They all crowded around to examine, and to exclaim over, the special telegraph form with the eagle with the swastika in its claws. After that, Johannes Drucker found things going much more smoothly. Instead of being a client and hence an obvious inferior, he was a man known to the Fuhrer-the Fuhrer himself, Drucker thought sourly-and hence an obvious superior.

“Helga!” the blue-eyed woman barked. “Check the records at once for the Herr Oberstleutnant. Drucker. Kathe. Heinrich. Adolf. Claudia. At once!” Drucker’s eyebrows rose. She’d been listening. She just hadn’t wanted to do anything about it. To him, that made things worse, not better-lazy, sour bitch.

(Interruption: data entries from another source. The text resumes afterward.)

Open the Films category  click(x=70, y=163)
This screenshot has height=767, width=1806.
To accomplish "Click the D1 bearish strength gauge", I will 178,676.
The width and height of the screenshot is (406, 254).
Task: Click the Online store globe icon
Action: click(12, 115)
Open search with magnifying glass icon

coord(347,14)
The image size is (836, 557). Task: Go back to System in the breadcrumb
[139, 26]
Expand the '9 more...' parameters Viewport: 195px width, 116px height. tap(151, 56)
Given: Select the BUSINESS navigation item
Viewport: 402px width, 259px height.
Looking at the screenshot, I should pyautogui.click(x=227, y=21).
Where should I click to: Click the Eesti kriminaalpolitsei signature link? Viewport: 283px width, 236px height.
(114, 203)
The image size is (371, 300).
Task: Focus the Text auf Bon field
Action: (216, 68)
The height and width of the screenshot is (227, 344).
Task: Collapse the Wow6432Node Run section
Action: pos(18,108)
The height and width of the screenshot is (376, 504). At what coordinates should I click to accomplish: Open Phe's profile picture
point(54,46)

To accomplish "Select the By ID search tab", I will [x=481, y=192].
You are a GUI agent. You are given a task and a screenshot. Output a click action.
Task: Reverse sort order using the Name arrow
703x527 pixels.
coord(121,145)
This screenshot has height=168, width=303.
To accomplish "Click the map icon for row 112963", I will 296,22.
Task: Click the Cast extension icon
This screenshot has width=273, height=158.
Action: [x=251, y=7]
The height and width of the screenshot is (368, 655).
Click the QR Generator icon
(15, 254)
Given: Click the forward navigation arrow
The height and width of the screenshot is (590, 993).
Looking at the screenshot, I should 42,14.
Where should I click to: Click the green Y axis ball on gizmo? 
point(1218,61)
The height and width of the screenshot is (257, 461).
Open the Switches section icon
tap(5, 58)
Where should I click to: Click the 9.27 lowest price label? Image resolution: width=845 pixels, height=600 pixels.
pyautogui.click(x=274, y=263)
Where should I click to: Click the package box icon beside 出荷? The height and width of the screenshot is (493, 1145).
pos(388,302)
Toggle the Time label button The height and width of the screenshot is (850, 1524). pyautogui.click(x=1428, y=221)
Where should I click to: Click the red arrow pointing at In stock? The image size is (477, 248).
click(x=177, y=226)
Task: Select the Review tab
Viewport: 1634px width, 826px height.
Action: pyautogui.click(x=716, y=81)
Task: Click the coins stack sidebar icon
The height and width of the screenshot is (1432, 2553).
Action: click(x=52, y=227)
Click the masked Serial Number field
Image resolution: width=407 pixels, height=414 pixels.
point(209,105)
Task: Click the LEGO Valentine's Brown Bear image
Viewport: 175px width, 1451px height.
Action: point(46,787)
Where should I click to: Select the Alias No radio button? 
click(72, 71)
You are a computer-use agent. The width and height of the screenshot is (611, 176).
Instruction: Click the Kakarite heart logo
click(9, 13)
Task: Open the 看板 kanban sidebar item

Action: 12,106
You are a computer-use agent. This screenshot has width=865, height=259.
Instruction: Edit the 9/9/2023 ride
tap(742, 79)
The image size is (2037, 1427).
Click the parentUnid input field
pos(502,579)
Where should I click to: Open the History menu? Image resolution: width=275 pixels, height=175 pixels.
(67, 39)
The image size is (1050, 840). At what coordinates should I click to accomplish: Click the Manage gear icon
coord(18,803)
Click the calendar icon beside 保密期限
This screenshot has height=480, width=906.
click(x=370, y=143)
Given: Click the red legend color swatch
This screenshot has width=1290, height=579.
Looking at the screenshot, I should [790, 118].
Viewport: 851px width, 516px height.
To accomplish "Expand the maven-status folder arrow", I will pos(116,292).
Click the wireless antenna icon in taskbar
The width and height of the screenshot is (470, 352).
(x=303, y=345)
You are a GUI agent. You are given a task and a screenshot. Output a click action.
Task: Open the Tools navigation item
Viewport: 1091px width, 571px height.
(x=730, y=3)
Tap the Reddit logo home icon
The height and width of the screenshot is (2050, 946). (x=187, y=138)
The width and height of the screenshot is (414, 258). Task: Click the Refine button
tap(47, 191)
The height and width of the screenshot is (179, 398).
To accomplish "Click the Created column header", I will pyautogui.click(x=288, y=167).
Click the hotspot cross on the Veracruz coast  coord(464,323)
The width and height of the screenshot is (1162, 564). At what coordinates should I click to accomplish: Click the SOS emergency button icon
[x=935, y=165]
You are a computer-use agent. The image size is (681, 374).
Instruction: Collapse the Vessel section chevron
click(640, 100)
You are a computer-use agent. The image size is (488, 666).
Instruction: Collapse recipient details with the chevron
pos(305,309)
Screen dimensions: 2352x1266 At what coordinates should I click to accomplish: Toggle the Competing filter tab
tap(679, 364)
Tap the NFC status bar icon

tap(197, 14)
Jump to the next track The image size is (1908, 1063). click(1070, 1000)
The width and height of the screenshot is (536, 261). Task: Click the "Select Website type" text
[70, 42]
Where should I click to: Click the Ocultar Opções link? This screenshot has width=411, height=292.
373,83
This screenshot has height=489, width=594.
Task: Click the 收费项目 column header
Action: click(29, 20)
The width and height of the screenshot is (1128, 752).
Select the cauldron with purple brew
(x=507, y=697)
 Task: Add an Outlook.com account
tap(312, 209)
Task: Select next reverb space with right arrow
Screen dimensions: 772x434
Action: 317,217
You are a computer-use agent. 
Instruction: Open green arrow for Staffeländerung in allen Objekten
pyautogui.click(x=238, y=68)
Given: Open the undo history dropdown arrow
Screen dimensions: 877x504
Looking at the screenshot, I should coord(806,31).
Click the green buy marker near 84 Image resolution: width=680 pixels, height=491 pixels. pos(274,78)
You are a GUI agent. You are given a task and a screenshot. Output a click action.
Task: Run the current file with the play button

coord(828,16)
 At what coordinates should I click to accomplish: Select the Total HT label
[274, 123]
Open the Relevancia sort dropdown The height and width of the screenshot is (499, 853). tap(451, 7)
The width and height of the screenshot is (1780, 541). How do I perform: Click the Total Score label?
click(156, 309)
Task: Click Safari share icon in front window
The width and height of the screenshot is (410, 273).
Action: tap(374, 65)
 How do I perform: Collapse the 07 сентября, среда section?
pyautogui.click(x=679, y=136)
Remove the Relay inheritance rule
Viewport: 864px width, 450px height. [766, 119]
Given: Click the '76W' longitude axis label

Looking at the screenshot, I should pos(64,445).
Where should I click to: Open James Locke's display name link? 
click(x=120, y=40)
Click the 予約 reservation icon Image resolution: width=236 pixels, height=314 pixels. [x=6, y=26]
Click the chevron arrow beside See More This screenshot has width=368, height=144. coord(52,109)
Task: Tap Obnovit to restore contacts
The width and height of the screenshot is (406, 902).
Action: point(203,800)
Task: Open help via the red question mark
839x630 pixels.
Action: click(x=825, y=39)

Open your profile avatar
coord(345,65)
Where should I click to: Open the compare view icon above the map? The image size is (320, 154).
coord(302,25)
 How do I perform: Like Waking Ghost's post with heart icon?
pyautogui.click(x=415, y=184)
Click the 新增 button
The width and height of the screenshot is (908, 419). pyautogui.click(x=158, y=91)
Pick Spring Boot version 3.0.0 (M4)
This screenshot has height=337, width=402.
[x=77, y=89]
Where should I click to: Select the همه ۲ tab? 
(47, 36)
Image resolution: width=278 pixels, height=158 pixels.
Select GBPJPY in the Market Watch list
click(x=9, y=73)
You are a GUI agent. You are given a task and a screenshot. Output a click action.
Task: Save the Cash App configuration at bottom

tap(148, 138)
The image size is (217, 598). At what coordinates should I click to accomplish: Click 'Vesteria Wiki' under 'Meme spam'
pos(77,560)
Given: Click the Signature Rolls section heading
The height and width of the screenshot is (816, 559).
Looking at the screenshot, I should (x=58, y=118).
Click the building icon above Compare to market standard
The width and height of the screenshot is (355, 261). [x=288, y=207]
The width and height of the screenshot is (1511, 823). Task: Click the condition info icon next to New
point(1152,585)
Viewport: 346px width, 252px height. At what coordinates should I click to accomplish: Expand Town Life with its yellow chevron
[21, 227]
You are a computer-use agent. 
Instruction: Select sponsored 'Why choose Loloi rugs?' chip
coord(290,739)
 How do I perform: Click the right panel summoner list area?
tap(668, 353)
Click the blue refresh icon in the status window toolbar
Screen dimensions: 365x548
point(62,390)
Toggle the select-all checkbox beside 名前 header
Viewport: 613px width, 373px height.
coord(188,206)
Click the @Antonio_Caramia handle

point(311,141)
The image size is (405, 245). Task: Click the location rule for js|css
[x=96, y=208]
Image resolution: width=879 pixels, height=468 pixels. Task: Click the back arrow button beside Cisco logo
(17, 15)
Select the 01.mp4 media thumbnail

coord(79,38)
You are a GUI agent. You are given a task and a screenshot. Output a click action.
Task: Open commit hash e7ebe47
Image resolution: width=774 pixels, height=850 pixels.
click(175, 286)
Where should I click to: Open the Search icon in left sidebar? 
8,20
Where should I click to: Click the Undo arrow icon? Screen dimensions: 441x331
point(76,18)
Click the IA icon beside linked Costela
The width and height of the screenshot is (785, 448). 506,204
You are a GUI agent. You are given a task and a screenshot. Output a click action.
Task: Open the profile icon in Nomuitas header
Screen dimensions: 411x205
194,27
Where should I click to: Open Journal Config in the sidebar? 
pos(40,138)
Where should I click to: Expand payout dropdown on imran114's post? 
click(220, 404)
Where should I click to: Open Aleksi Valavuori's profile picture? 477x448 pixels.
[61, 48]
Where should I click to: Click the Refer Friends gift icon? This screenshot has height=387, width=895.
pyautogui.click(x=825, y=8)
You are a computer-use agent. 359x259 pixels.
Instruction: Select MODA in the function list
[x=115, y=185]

Helga said, “Jawohl!” and went for the file boxes at the run-so fast that a lock of her blond hair escaped the pins with which she imprisoned it. She grabbed the right one without even looking and riffled through the forms in it. Then, on the off chance something had gone wrong, she went through the boxes to either side. Having done that, she looked up at Drucker and said, “I’m sorry, sir, but we have here no record of them.” Since he was known to the Fuhrer, she actually sounded sorry, not bored as she might well have otherwise.

It wasn’t as if Drucker hadn’t heard it before, too many times. Lately, though, he’d added a new string to his bow. “See if you have anyone who was living on Pfordtenstrasse in Greifswald.” Maybe a neighbor would know something. Maybe.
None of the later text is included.